Appellants timely filed notices of appeal to Hawaii’s Intermediate Court of Appeals (ICA). Upon review, the ICA opined the following:

  • Appellants are not required to appeal the Director's decision that their assessment application could not be processed because "[t]he proposed Single-Family dwelling is inconsistent with the Community Plan." The Director's decision satisfied the finality requirement for ripeness by setting forth a definitive position regarding how Maui County will apply the regulations at issue to the particular land in question.
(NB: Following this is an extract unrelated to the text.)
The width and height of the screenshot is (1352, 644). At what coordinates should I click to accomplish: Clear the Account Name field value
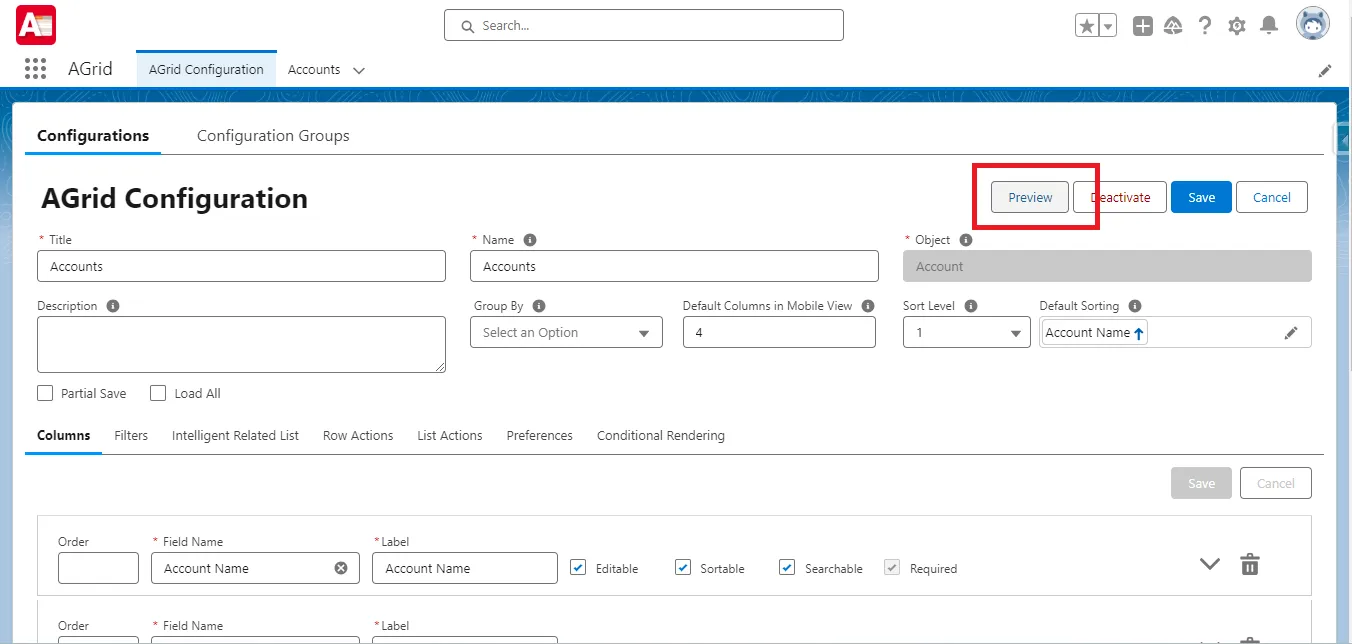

  • Appellants are not required to seek a change in the applicable law, i.e., the Community Plan, in order to satisfy the ripeness requirement for their takings claims. Citing Williamson Cnty. Reg'l Planning Comm'n v. Hamilton Bank of Johnson City, 473 U.S. 172, 186 (1985), the ICA reasoned that the taking was ripe in this case, because the Director reached a final decision regarding the application of the SMA regulation to the property at issue. Unlike in Williamson, the Appellants did not have a variance process to pursue.  The Court did not agree with the County's argument that an amendment to a Community Plan is like the variance process in Williamson.  In Williamson, the court held that the takings claims were unripe, because the respondent failed to seek available variances, and thus the decision was not final

In conclusion, the ICA held that the Circuit Court erred in its determination that it lacked subject matter jurisdiction, because Appellants' claims were not ripe for adjudication. The ICA vacated the Circuit Court's order and remanded the case for for further proceedings.